= The task =
Transcribe, word for word, the line containing "This screenshot has width=995, height=731." and each line following it through the end of the listing below. Omit all other lines.

════

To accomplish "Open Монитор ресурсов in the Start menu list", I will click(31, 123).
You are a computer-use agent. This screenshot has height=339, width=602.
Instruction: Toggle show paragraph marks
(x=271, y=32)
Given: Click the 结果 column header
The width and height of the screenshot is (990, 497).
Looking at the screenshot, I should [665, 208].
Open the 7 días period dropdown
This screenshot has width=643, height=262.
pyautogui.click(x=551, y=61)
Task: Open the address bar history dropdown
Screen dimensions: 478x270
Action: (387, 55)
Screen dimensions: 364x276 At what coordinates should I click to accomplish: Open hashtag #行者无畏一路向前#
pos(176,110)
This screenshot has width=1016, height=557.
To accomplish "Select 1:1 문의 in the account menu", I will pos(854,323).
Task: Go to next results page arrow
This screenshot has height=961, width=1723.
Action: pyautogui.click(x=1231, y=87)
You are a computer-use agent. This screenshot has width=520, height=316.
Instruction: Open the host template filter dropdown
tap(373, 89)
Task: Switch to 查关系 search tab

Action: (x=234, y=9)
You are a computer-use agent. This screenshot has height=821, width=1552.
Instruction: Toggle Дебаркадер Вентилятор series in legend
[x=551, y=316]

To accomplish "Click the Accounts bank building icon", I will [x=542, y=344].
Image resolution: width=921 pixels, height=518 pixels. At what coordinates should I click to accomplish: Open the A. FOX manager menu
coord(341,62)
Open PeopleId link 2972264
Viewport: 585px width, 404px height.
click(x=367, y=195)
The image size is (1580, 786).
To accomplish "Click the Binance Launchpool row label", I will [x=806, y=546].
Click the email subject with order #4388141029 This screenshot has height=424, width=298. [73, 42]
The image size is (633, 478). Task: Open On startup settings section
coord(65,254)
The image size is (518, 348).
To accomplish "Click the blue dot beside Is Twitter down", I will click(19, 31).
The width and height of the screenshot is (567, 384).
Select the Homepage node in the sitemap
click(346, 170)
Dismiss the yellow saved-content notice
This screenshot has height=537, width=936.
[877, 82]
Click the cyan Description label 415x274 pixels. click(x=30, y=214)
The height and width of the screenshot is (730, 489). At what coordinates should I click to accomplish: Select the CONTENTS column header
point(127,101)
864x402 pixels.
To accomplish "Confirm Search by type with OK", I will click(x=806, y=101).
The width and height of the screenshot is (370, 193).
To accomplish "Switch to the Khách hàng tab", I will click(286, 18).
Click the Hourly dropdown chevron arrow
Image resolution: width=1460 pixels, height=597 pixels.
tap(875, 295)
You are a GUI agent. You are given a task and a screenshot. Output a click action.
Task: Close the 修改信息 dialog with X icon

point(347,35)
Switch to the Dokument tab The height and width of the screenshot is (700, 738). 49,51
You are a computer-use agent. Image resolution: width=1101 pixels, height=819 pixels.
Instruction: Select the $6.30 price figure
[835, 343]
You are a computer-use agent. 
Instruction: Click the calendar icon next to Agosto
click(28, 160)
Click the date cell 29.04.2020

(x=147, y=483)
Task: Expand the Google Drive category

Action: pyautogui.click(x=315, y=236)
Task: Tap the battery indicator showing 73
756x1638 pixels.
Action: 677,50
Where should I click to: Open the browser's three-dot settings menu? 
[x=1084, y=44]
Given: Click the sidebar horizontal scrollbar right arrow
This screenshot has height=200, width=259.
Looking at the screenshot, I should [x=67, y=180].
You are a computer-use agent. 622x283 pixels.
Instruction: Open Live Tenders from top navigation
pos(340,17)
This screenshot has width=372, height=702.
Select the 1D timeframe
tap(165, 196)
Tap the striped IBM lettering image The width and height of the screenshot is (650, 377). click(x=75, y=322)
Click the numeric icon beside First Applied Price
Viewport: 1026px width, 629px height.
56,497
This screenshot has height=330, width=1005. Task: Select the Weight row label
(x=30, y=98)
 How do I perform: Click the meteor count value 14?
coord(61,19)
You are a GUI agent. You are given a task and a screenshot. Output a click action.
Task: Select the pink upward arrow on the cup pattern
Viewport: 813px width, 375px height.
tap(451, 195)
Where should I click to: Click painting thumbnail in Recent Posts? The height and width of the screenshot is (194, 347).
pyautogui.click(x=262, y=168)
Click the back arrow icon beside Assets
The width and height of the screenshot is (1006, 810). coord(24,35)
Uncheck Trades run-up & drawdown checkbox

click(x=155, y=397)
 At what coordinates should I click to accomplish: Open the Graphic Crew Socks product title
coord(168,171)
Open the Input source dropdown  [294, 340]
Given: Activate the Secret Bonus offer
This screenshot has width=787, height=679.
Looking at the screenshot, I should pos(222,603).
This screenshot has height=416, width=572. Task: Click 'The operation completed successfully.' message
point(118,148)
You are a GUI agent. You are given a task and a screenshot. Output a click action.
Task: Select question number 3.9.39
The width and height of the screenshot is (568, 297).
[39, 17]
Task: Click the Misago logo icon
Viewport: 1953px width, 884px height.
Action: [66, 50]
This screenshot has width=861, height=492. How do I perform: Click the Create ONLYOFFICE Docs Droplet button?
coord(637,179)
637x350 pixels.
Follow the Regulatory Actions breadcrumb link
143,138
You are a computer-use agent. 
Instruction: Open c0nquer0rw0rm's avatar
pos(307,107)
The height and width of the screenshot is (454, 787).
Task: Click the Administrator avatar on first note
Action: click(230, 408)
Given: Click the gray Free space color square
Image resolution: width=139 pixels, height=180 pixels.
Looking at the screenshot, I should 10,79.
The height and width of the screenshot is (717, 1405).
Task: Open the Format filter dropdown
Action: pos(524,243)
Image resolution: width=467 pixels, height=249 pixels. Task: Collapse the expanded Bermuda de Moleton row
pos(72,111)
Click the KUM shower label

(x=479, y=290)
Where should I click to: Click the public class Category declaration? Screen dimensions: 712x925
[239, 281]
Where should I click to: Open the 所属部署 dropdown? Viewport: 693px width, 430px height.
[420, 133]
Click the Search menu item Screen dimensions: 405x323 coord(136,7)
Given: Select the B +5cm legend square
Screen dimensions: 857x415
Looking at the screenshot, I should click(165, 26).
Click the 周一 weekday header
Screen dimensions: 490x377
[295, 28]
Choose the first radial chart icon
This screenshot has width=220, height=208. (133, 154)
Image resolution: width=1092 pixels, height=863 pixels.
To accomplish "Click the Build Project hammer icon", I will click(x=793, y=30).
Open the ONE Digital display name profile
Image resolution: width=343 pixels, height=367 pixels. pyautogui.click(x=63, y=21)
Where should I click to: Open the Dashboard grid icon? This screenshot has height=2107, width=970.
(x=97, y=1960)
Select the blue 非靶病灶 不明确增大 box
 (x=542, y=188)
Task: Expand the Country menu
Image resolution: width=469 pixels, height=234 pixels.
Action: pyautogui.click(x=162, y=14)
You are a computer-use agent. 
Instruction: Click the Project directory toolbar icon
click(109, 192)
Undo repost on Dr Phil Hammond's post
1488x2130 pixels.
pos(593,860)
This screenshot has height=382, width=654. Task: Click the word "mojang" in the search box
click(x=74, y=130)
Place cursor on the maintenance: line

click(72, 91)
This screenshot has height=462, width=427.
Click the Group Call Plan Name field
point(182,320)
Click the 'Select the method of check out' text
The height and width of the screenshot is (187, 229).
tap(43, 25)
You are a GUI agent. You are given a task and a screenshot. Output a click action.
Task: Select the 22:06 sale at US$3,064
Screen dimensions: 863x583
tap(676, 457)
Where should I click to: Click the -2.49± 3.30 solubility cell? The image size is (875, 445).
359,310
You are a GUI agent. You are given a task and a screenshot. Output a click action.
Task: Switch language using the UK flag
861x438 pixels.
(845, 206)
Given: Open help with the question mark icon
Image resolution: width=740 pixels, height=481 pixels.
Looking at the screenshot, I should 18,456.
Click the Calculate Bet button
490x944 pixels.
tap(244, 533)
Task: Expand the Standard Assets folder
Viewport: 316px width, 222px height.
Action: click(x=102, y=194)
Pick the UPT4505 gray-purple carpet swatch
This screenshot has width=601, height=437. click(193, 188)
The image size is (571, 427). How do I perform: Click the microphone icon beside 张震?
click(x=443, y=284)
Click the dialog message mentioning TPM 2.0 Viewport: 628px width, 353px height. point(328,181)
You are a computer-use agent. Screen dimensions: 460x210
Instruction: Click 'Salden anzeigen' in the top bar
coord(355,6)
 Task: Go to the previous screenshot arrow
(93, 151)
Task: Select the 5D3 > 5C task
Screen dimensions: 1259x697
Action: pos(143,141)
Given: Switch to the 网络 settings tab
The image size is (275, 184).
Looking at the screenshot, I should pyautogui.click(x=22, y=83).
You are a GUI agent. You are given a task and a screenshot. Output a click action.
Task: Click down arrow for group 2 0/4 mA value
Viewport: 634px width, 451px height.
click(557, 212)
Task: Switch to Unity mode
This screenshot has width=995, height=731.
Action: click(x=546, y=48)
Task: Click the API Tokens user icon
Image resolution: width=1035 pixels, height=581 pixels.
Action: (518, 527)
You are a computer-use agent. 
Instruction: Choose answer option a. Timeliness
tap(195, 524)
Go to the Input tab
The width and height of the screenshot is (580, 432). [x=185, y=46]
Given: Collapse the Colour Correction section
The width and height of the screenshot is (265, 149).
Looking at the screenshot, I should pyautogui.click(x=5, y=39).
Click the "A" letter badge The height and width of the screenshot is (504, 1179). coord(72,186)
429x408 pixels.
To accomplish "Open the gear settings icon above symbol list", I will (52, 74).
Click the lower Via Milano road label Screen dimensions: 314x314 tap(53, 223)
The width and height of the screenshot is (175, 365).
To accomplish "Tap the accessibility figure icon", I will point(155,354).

════

= Exercise solution =
This screenshot has width=995, height=731.
Action: click(x=546, y=48)
Task: Click the API Tokens user icon
Image resolution: width=1035 pixels, height=581 pixels.
Action: (518, 527)
You are a computer-use agent. 
Instruction: Choose answer option a. Timeliness
tap(195, 524)
Go to the Input tab
The width and height of the screenshot is (580, 432). [x=185, y=46]
Given: Collapse the Colour Correction section
The width and height of the screenshot is (265, 149).
Looking at the screenshot, I should pyautogui.click(x=5, y=39).
Click the "A" letter badge The height and width of the screenshot is (504, 1179). coord(72,186)
429x408 pixels.
To accomplish "Open the gear settings icon above symbol list", I will (52, 74).
Click the lower Via Milano road label Screen dimensions: 314x314 tap(53, 223)
The width and height of the screenshot is (175, 365).
To accomplish "Tap the accessibility figure icon", I will point(155,354).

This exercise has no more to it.